黒のチェスターコートにグレーのモックネックセーター、耳元には小ぶりのフープピアス。
真っ黒なベースケースを背負ったセレンは、スマホを片手に何かをチェックしているようだった。
空から降り注ぐ金色の乾いた光が、ピンスポットライトのように直線を描いてセレンを照らし、何かの撮影かと思わせるくらい眩しいオーラを放っている。
いやいや、目立ち過ぎだ。
アパートの前を通る女の子達が、何人も振り返ってセレンを見て行った。
「お疲れ! 待たせちゃったね」
よ、と手を上げて声をかけると、セレンはすぐに顔を上げた。
「お疲れ。車だったから早く着いただけ。意外と早かったな」
「急いで来たもん。車はどうしたの?」
「近くの駐車場に停めた」
「なんか家にまで来てもらってごめんね。早く仕事が終わった日は、いつもスタジオにこもってるのに」
「別に。
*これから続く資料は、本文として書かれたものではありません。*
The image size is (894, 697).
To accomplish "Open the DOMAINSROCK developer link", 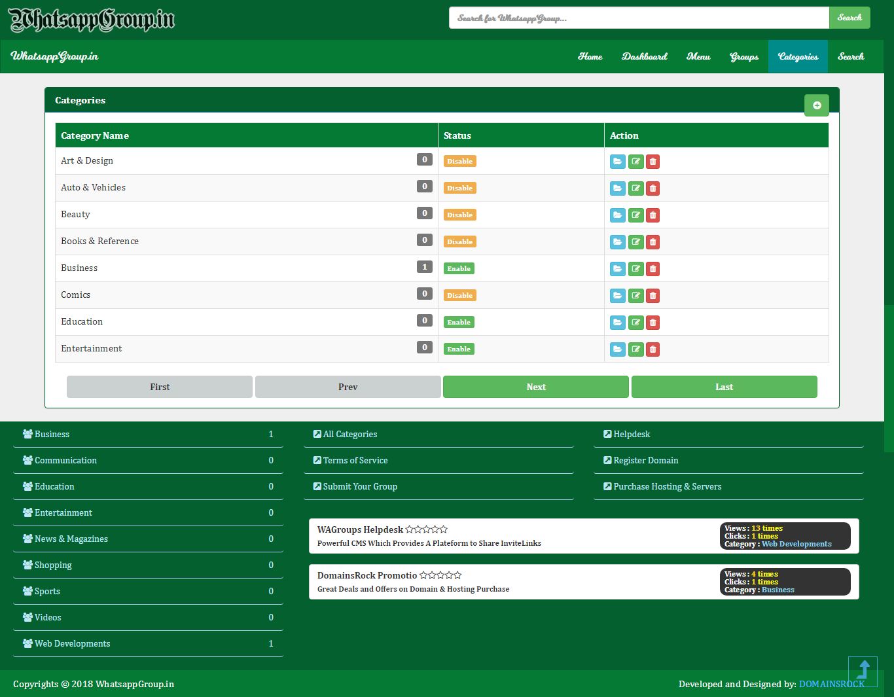I will click(x=831, y=684).
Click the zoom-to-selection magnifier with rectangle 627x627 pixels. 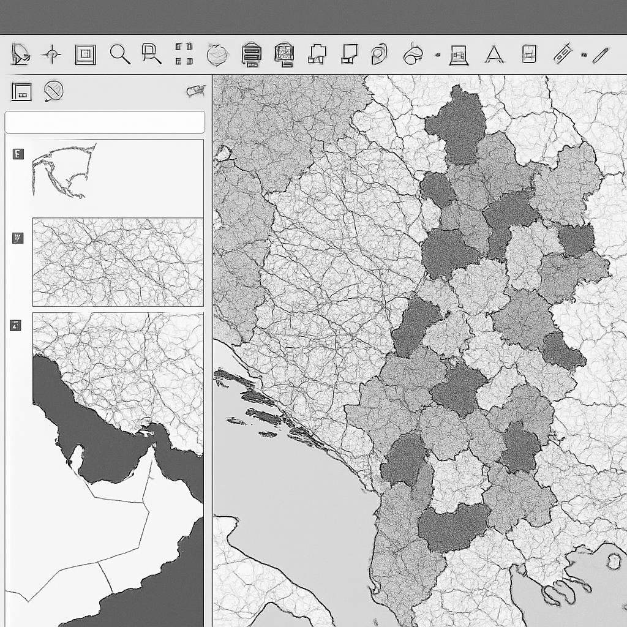click(x=151, y=54)
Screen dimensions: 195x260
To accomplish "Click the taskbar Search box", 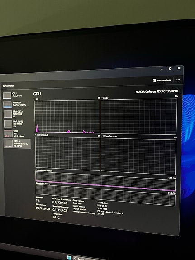I will 86,259.
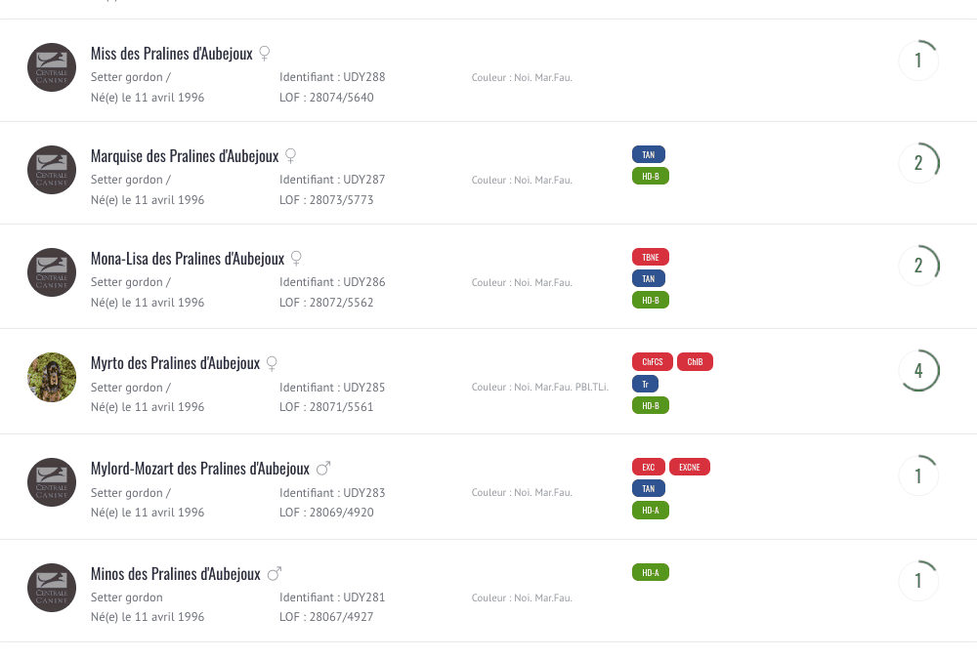Click the ChFCS badge on Myrto
Screen dimensions: 977x659
pos(653,362)
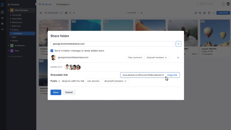
Task: Open all proof versions dropdown for george.brown
Action: [157, 57]
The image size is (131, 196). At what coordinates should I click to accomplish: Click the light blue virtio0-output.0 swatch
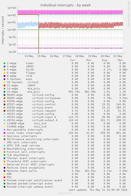4,120
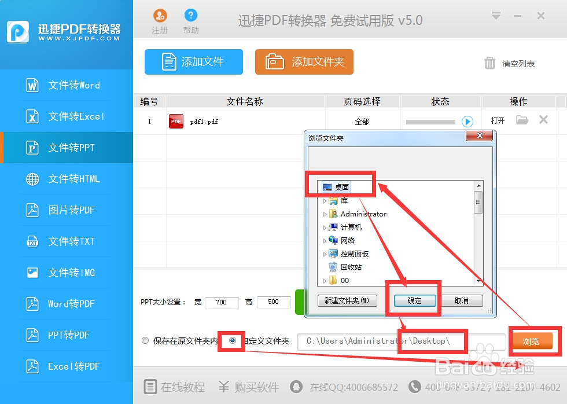The width and height of the screenshot is (567, 404).
Task: Select the 文件转TXT conversion option
Action: [32, 241]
今日は何も予定なかったし」
暇さえあれば練習しまくっているセレンに予定がないわけがない。
今日だって、絶対にスタジオに入るつもりだったはずだ。
同居することになったのはセレンのせいかもしれないけど、生活リズムを変えてしまうのはさすがに申し訳ない気がする。
お詫びの言葉を口にしようとしたタイミングで、セレンはコートのポケットにスマホを入れてわたしの隣に並んだ。
そのまま、すぐそばのアパートの階段まで一緒に歩く。
ブロック塀の角を曲がった所ですれ違った女の子達が、セレンとわたしを交互に見てから最後にもう一度わたしを見て首をひねっていた。
ファッション雑誌から抜け出してきたようなセレンの隣に、こんなちんちくりんな女がいたら誰だって疑問に思うだろう。
こういう反応には慣れている。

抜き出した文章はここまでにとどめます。